Dr. Harry Pritchett, Jr. tells the story of a friend he had, who taught 8 year olds in Sunday School. In a Sunday school class of 8-year olds Philip stuck out because of his Down’s syndrom. Eight-year-olds can be cruel. The third-graders did not welcome Phillip to their group. Not just because he was older. He was “different.” And because he suffered from Down’s Syndrome, he had many difference that were quite obvious: facial characteristics, slow responses, symptoms of what we used to call ‘mental retardation’.

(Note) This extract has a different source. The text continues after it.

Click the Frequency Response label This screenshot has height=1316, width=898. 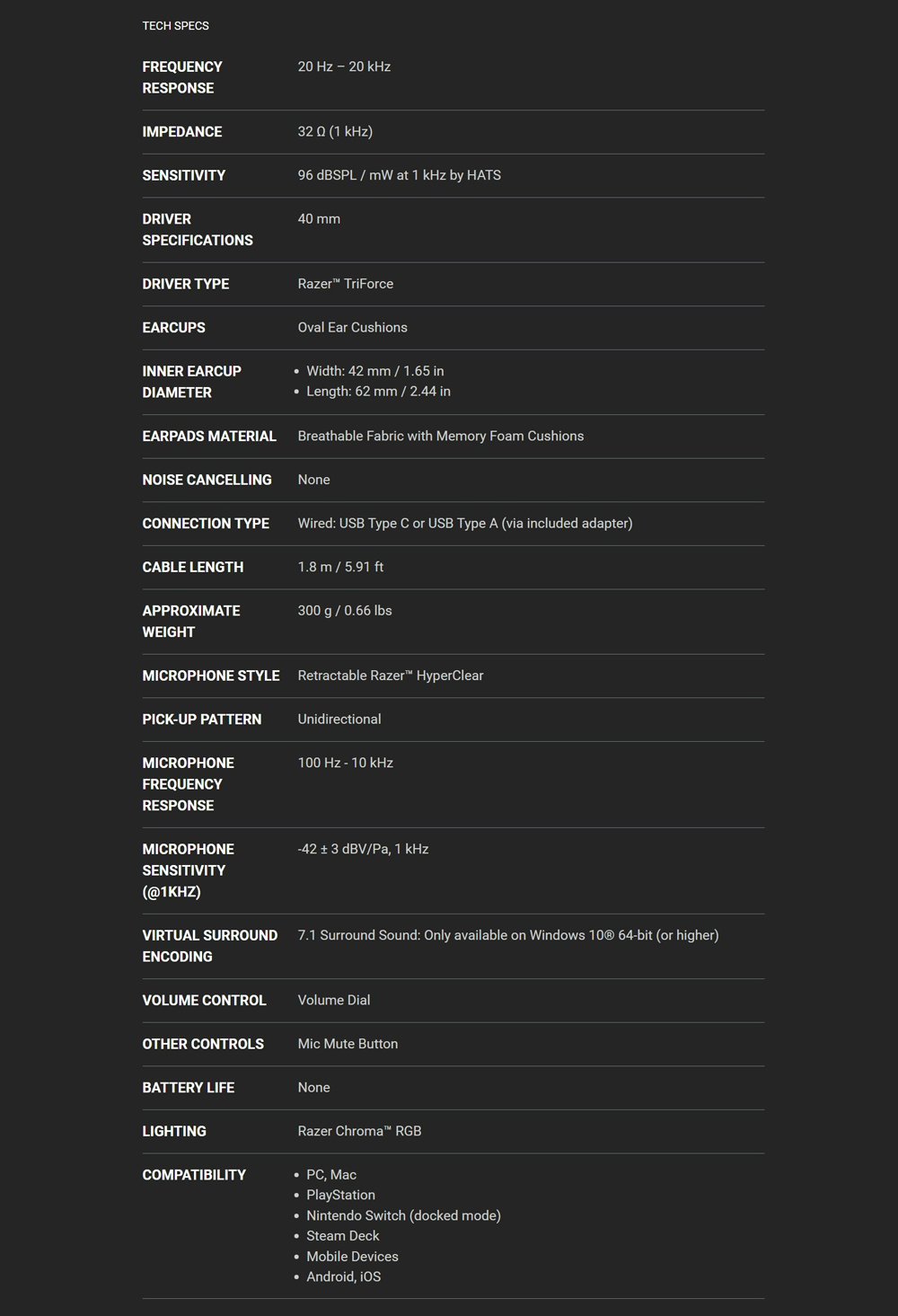coord(182,77)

One Sunday after Easter, the Sunday school teacher gathered some of those plastic eggs that pull apart in the middle — the kind in which some ladies’ pantyhose used to be packaged. The Sunday school teacher gave one of these plastic eggs to each child. On that beautiful spring day each child was to go outdoors and discover for himself some symbol of “new life” and place that symbolic seed or leaf or whatever inside his egg. They would then open their eggs one by one, and each youngster would explain how his find was a symbol of “new life.” So … The youngsters gathered ’round and put their eggs on a table, and one by one, the teacher began to open them.
One child had found a flower. All the children “oohed” and “aahed” at the lovely symbol of new life. In another was a butterfly. “Beautiful,” the girls said. Another egg opened to reveal a rock. Some of the children laughed. “That’s crazy!” one said. “How’s a rock supposed to be like a new life?'” Immediately a little boy spoke up and said, “That’s mine. I knew everybody would get flowers and leaves and butterflies and all that stuff, so I got a rock to be different.” Everyone laughed. The teacher opened the last one, and there was nothing in it. “That’s not fair,” someone said. “That’s stupid,” said another. The teacher felt a tug on his shirt. It was Phillip. Looking up he said, “It’s mine. I did it. It’s empty. I have new life because the tomb is empty.” The class fell silent. From that day on Phillip became part of the group. They welcomed him. Whatever had made him different was never mentioned again.
Phillip’s family had known he would not live a long life; just too many things wrong with the tiny body. That summer, overcome with infection, Phillip died. On the day of his funeral nine 8-year-old boys and girls, confronted the reality of death, marched up to the altar–not with flowers. Nine children with their Sunday school teacher placed on the casket of their friend their gift of love – an empty egg …
You see, believers get it. They know the meaning of the empty egg story. Like Philip, they say I have life because the tomb is empty; they know the hope of life after death because Christ is risen. And, they know the hope of His Glorious Appearing –
- And so, they walk with God every single day of their lives;
- They wait patiently, knowing that one day he will return and
- They keep a watchful eye out, because it will happen when this world least expects it.